The patron-client political machines of the countryside enabled agrarian oligarchs, especially coffee planters in the dominant state of São Paulo to dominate state structures to their advantage, particularly the weak central state structures that effectively devolved power to local agrarian oligarchies. In time, growing trade, commerce, and industry in São Paulo would serve to undermine the domination of the republic’s politics by the São Paulo landed gentry (dominated by the coffee industry) and Minas Gerais (dominated by dairy interests) — known then by observers as the politics of ‘café com leite’ (“coffee and milk”).  Under Getúlio Vargas, in the 1930s and 1940s, Brazil moved toward a more centralized state structure that has served to regularize and modernize state governments, moving toward universal suffrage and secret ballots, gradually freeing Brazilian politics from the grips of coronelism.

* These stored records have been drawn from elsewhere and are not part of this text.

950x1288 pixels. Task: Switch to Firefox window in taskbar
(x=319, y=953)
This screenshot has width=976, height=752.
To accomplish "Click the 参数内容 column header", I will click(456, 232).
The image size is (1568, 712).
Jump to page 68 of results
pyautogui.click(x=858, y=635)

However, the legacy of the oligarchies is still strongly visible in what is described as ‘Neo-Coronelismo’ or electronic coronelism. Brazilian politics is still known for being highly patrimonial, oligarchic, and personalistic as well. See: https://en.wikipedia.org/wiki/Coronelism
[10] The Mensalão scandal was a vote-buying case of corruption that threatened to bring down the government of Luiz Inácio Lula da Silva in 2005. Mensalão is a neologism and variant of the word for “big monthly payment” (salário mensal or mensalidade).

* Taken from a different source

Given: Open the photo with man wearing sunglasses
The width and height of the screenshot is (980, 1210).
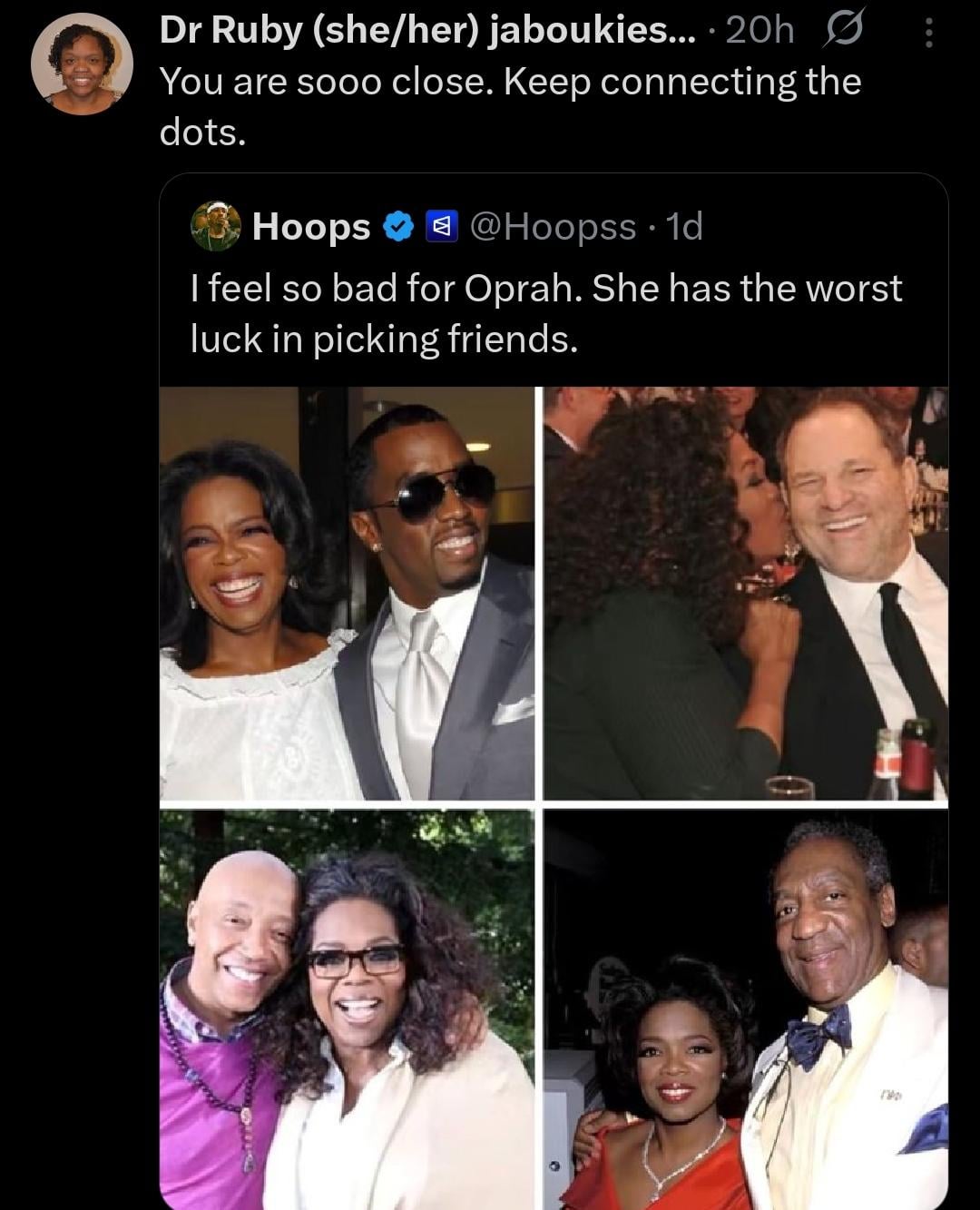Looking at the screenshot, I should [x=347, y=594].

The scandal broke on June 6, 2005 when Brazilian Congressional Deputy Roberto Jefferson told the Brazilian newspaper Folha de S.Paulo that the ruling Partido dos Trabalhadores (PT) had paid a number of Congressional deputies 30,000 reais (around US$12,000 at the time) every month in order to vote for legislation favored by the ruling party. The funds were said to originate from state-owned companies’ advertising budgets, funneled through an advertising agency owned by Marcos Valério. However, the result of the investigation has shown that members of the Brazilian Social Democracy Party, DEM, Brazilian Democratic Movement Party and 7 other political parties were also involved in the scandal. During the investigation, many key advisers to President Lula resigned, while several deputies were faced with the choice of resignation or expulsion from congress, though the president himself went on to be re-elected in 2006, and in 2010 Brazil elected his Chief of Staff, Dilma Rousseff, as president. https://en.wikipedia.org/wiki/Mensal%C3%A3o_scandal
[11] Operation Car Wash (Portuguese: Operação Lava Jato) is an investigation being carried out by the Federal Police of Brazil, Curitiba Branch, and judicially commanded by Judge Sérgio Moro since March 17, 2014. Initially a money laundering investigation, it has expanded to cover allegations of corruption at the state-controlled oil company Petrobras, where it is alleged that executives accepted bribes in return for awarding contracts to construction firms at inflated prices. This criminal “system” is known as “Petrolão – Operation Car Wash”. The operation has included the enforcement of more than a hundred warrants for search and seizure, temporary and preventive detention and coercive measures, with the aim of ascertaining a money laundering scheme suspected of moving more than 10 billion Brazilian reals. See: https://en.wikipedia.org/wiki/Operation_Car_Wash
[12] “Nunca antes nesse país” in Portuguese, it is a sentence commonly used by Lula in his speeches during the Worker’s Party government.